WORK TO BE COMPLETED ->
In the thread about the annual national meet below, rewrite the paragraph beginning "Midlands sounds OK for me" as a short bulleted list that keeps its main points.

PAGE TEXT ->
********************

# Annual national meet.....



## nutts (May 8, 2002)

Lets start getting some ideas for a mid year (nice weather) event.

- Where do we want it? Midlands? (so it's fair to all)
- Which month? July or Aug
- Do we want it near some local "motor focused"attraction? Race track? Museum? etc
- Do we want to do something else like BBG, kids bouncy castle, etc?
- Accomodation?

I believe the organisation of it should be started seriously in Jan/Feb, so that people have LOADS of notice and we have time to organise it.


----------



## donny (Sep 5, 2003)

;D Very nice of you to volunteer Mr NuTTs ;D have a Happy Hogmanay and a massive hangover the next day or to avoid it do what is best stay p155ed for the couple of days ;D ;D

Totally agree with your post

Donny


----------



## t7 (Nov 2, 2002)

First thing we must do is fix a date. I'd say 1H July as after that those of us with kids will be off on hols...

Anyone know of any clashes with other events on weekends 5th/6th or 12/13th July?


----------



## Major Audi Parts Guru (May 7, 2002)

Just make sure it doesn't clash with the British Grand Prix


----------



## donny (Sep 5, 2003)

Midlands sounds OK for me less of a drive but I did get to 'Beulieu' as did a few other folk from Scotland ;D
It was fine for me, as wife +2 kids came so it was a long weekend with plenty to do places to visit etc (the meet was good as well by the way in case you missed it) ;D ;D but I dont think the organiser(s) should have to cater for kids(unless they want to of course)due to the extra chasing up of event providers as they will have enough to do getting the exibitors to turn up to make the event worth while, all of this is in my humble opinion of course ;D


----------



## paulatt (Oct 28, 2002)

> First thing we must do is fix a date. I'd say 1H July as after that those of us with kids will be off on hols...

********************

RECORD EXTRACTS ->

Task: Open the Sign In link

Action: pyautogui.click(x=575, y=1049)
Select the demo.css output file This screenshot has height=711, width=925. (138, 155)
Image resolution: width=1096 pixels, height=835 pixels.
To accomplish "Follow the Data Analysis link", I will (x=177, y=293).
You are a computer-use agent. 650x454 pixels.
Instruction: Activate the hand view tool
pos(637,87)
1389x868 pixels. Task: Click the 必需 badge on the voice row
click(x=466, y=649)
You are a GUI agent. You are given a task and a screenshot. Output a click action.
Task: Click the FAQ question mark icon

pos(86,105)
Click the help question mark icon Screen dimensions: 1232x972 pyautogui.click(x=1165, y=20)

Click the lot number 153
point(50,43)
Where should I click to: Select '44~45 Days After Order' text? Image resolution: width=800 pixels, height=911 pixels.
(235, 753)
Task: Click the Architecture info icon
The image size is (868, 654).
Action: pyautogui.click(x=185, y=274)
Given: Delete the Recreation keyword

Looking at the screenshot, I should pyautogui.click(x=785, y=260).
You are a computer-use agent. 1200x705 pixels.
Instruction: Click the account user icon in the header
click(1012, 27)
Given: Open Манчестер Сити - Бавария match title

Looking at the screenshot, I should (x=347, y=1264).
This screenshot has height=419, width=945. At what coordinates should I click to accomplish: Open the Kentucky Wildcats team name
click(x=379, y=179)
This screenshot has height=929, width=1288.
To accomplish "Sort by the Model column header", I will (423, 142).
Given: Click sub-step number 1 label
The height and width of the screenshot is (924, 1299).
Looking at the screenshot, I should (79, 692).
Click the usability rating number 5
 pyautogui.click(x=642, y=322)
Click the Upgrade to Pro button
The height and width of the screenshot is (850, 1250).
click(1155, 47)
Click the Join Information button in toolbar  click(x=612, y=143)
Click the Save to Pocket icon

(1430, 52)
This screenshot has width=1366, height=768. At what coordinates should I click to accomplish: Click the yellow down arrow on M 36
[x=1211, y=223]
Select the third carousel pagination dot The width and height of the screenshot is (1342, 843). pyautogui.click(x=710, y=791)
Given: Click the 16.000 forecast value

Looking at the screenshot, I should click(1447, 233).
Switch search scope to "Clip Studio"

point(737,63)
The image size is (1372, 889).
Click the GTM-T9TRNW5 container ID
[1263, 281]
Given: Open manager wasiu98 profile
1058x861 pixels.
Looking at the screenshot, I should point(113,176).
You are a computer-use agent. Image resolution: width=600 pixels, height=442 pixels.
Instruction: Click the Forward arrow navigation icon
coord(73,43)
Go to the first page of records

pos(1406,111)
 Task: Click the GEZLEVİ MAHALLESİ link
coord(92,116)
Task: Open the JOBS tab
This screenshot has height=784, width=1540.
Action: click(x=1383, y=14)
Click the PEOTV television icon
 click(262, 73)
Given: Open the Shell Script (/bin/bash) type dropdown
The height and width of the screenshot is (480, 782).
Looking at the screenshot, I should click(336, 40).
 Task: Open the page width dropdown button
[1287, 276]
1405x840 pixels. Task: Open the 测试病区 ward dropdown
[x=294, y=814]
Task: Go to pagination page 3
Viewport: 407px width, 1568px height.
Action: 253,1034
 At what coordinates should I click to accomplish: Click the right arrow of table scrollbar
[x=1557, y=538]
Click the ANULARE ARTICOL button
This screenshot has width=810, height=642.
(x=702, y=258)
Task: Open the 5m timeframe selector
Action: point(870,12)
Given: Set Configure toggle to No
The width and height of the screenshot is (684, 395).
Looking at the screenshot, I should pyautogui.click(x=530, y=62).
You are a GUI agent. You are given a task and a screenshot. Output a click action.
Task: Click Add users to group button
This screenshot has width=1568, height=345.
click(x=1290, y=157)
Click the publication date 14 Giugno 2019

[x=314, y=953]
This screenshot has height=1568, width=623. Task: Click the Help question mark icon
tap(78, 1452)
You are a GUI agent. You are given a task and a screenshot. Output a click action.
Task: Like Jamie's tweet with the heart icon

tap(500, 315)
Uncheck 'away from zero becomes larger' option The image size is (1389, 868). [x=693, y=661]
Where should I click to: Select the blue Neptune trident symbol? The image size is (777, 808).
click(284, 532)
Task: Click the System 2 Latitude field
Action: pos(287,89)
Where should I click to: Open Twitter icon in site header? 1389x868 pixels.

********************

THE ANSWER ->
- The Midlands suits the writer, since it means less of a drive.
- The writer still made it to 'Beulieu', as did a few others from Scotland.
- That trip worked well because the writer's wife and two kids came along, making it a long weekend with plenty to do and places to visit. The meet itself was also good.
- The organizers should not have to cater for kids unless they want to. Doing so would mean extra chasing up of event providers, and they will already have enough to do getting exhibitors to turn up and make the event worthwhile.